Template-specific optimization of NGS genotyping pipelines reveals allele-specific variation in MHC gene expression
Data files
Jan 29, 2024 version files 70.10 KB
-
Data_MHC-I.xlsx
40.36 KB
-
Data_MHC-II.xlsx
28.32 KB
-
README.md
1.42 KB
Abstract
Using high-throughput sequencing for precise genotyping of multi-locus gene families, such as the Major Histocompatibility Complex (MHC), remains challenging, due to the complexity of the data and difficulties in distinguishing genuine from erroneous variants. Several dedicated genotyping pipelines for data from high-throughput sequencing, such as next-generation sequencing (NGS), have been developed to tackle the ensuing risk of artificially inflated diversity. Here, we thoroughly assess three such multi-locus genotyping pipelines for NGS data, the DOC method, AmpliSAS and ACACIA, using MHC class IIβ datasets of three-spined stickleback gDNA, cDNA, and “artificial” plasmid samples with known allelic diversity. We show that genotyping of gDNA and plasmid samples at optimal pipeline parameters was highly accurate and reproducible across methods. However, for cDNA data, gDNA-optimal parameter configuration yielded decreased overall genotyping precision and consistency between pipelines. Further adjustments of key clustering parameters were required tο account for higher error rates and larger variation in sequencing depth per allele, highlighting the importance of template-specific pipeline optimization for reliable genotyping of multi-locus gene families. Through accurate paired gDNA-cDNA typing and MHC-II haplotype inference, we show that MHC-II allele-specific expression levels correlate negatively with allele number across haplotypes. Lastly, sibship-assisted cDNA-typing of MHC-I revealed novel variants linked in haplotype blocks and a higher-than-previously-reported individual MHC-I allelic diversity.
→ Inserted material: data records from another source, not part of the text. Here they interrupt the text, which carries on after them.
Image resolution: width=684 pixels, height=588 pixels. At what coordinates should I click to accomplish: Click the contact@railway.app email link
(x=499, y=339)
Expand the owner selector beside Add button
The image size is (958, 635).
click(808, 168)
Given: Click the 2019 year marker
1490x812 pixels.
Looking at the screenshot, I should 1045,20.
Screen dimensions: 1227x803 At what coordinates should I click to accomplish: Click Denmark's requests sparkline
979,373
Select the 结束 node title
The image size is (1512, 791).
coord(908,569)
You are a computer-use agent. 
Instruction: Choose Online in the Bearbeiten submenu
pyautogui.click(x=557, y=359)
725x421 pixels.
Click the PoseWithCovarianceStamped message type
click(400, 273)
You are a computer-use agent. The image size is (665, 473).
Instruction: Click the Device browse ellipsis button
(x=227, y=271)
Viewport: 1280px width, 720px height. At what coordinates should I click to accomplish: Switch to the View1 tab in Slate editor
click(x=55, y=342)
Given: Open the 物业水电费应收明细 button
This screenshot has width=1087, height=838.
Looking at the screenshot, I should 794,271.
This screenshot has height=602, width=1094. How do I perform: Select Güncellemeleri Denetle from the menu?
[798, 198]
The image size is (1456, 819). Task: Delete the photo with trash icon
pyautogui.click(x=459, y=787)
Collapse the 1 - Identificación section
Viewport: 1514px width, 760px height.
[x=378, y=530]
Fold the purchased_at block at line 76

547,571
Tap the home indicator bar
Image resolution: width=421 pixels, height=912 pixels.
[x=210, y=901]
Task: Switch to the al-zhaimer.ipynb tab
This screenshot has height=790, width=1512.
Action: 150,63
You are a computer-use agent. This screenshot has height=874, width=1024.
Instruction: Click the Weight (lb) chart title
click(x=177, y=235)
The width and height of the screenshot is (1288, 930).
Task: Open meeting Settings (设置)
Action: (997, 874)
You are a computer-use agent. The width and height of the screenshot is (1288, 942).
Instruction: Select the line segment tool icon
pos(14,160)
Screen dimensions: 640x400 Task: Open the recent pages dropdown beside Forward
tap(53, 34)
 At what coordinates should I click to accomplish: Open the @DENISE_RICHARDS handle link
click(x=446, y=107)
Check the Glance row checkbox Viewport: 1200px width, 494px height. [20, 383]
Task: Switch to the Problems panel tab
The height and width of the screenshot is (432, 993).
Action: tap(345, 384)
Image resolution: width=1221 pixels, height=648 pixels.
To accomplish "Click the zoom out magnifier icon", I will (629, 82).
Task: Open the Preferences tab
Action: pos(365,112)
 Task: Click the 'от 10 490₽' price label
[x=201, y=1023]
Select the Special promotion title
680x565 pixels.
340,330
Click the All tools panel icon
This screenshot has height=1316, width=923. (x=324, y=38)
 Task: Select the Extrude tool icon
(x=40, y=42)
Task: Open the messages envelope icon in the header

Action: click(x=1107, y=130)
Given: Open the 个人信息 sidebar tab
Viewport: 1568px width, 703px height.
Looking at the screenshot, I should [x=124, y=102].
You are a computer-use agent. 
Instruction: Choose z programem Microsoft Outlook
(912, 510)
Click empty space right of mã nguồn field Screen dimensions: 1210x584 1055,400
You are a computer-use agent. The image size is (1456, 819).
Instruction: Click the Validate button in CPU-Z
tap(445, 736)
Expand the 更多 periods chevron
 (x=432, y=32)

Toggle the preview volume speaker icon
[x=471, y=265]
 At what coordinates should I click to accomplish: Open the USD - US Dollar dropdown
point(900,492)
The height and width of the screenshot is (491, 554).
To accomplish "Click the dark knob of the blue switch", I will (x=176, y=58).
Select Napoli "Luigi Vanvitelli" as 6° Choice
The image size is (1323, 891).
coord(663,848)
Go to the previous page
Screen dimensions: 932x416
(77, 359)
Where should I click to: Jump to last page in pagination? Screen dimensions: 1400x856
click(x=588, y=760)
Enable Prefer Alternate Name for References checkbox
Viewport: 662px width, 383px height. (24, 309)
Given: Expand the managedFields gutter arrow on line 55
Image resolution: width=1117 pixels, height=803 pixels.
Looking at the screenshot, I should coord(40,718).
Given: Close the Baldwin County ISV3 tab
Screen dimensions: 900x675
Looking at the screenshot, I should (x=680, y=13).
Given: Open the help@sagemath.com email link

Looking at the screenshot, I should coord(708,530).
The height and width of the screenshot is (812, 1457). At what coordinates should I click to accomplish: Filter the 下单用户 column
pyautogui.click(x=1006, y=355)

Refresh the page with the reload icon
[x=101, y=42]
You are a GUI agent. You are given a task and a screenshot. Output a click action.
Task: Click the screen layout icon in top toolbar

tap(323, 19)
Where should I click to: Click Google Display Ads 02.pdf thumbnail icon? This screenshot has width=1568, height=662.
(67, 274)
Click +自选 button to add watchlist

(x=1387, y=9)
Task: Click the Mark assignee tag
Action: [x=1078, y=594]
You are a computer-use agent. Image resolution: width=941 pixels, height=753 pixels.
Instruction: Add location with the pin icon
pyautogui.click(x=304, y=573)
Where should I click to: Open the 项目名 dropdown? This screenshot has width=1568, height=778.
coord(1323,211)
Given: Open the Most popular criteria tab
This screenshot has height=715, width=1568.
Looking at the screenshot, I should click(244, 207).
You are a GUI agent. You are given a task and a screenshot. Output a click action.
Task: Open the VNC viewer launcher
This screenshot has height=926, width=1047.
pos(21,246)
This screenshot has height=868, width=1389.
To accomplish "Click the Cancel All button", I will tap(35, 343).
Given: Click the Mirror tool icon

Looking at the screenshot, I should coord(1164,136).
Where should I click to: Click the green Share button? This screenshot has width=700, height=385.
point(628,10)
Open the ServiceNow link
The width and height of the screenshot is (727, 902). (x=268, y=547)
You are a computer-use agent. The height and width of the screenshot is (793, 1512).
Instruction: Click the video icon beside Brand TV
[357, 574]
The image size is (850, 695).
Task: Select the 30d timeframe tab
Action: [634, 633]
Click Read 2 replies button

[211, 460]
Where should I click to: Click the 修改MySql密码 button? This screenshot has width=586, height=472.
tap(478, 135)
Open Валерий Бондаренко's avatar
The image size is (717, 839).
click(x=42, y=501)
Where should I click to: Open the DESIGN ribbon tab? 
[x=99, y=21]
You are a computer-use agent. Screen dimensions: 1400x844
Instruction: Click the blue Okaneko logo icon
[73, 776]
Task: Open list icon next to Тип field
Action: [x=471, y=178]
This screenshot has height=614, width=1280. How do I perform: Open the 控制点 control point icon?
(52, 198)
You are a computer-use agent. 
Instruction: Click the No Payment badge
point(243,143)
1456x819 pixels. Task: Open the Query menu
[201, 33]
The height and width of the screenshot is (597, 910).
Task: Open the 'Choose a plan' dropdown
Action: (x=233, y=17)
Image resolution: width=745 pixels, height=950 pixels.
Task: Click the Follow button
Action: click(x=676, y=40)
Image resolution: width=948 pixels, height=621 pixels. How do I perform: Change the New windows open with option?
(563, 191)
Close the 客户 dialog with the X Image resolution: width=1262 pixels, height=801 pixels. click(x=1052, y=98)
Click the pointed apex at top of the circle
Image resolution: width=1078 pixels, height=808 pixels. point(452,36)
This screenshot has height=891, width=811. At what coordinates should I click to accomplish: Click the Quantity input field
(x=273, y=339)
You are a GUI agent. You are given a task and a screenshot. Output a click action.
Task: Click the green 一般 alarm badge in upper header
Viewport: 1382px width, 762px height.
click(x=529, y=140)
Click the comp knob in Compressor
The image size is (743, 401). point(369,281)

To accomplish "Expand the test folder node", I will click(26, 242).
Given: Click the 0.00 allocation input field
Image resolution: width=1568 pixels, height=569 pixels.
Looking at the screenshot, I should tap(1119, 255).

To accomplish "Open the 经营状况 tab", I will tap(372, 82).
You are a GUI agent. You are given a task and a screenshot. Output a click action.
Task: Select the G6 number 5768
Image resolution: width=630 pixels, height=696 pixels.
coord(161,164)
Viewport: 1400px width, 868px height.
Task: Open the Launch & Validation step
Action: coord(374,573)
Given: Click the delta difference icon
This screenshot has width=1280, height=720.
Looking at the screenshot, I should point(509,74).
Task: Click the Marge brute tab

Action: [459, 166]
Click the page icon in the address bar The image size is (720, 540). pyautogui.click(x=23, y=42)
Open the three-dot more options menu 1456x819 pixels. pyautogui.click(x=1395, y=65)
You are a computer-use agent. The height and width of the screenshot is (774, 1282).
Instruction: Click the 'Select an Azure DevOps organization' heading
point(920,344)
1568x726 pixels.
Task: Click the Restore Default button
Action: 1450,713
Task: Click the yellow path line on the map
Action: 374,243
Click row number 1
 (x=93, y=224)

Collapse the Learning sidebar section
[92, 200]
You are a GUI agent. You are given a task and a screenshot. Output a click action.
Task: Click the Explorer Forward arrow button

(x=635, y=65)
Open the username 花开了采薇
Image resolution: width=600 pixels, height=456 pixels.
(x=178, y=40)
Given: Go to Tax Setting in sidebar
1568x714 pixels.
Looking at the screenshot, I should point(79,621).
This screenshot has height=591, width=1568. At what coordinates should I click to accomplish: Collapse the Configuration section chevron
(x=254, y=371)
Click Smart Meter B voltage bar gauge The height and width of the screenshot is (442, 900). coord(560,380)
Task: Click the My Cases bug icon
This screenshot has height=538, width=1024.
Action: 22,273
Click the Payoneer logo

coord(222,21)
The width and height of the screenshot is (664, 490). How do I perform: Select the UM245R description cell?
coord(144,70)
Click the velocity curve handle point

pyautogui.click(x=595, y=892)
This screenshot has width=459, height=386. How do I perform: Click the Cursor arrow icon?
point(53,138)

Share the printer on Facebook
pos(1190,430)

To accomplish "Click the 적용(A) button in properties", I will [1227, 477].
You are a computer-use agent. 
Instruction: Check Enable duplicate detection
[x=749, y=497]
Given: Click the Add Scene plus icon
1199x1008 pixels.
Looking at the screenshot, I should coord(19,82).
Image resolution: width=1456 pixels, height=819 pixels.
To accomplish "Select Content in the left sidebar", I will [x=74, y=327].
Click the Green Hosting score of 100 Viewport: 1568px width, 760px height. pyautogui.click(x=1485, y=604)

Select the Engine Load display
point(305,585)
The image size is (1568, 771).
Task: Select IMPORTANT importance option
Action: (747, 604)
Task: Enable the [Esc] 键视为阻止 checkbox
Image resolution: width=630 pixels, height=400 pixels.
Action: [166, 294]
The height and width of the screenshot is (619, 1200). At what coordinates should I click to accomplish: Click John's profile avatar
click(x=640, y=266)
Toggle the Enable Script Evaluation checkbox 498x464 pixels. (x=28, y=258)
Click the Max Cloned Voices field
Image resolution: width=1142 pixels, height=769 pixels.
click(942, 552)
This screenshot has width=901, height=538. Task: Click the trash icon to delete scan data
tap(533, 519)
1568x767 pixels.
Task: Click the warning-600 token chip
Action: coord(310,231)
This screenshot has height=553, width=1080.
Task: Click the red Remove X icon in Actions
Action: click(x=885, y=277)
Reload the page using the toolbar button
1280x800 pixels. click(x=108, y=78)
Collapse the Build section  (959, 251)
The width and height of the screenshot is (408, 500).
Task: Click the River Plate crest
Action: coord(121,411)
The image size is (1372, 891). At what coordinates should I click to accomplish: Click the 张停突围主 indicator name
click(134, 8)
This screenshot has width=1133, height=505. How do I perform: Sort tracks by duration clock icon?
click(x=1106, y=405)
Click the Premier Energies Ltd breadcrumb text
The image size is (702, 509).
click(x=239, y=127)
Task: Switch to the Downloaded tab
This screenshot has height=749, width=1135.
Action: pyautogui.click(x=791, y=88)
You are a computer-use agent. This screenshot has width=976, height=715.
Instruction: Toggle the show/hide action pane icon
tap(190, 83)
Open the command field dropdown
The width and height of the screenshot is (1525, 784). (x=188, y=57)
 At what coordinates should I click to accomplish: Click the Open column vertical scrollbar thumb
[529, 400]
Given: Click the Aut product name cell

In conclusion, we provide novel genotyping protocols for the three-spined stickleback MHC-I and -II genes and evaluate the performance of popular NGS-genotyping pipelines. We also show that fine-tuned genotyping of paired gDNA-cDNA samples facilitates amplification bias-corrected MHC allele expression analysis.
README: Template-specific optimization of NGS genotyping pipelines reveals allele-specific variation in MHC gene expression
https://doi.org/10.5061/dryad.qfttdz0qb
Description of the data and file structure
This submission consists of two Excel files.
The file 'Data_MHC-I' includes information regarding the 10 three-spined stickleback families included in our MHC-I genotyping dataset, and is separated into three sheets:
(i) Families overview, with information regarding the number of offspring and individual IDs of the families (columns: family ID, and corresponding offspring IDs)
(ii) Family genotypes (columns: Family ID, Inferred Parental Genotype1, Inferred Parental Genotype2, Observed Offspring Genotypes, Number of Alleles Per Genotype, and Number of Offspring), and
(iii) Allele segregation by family, where a table is presented for each of the 10 families used to infer the genetic linkage between MHC-I loci of the three-spined stickleback.
The file 'Data_MHC-II' includes the genotypes of all samples included in our MHC-II genotyping dataset. It is structured in one sheet (columns: Sample ID, Sample template, Data subset, Genotype, and Depth, followed by the names and corresponding depth (in reads) of all alleles called in each sample. All genotypes described were obtained at optimal AmpliSAS configuration for each template type (gDNA, cDNA, plasmid), as described in detail in our paper.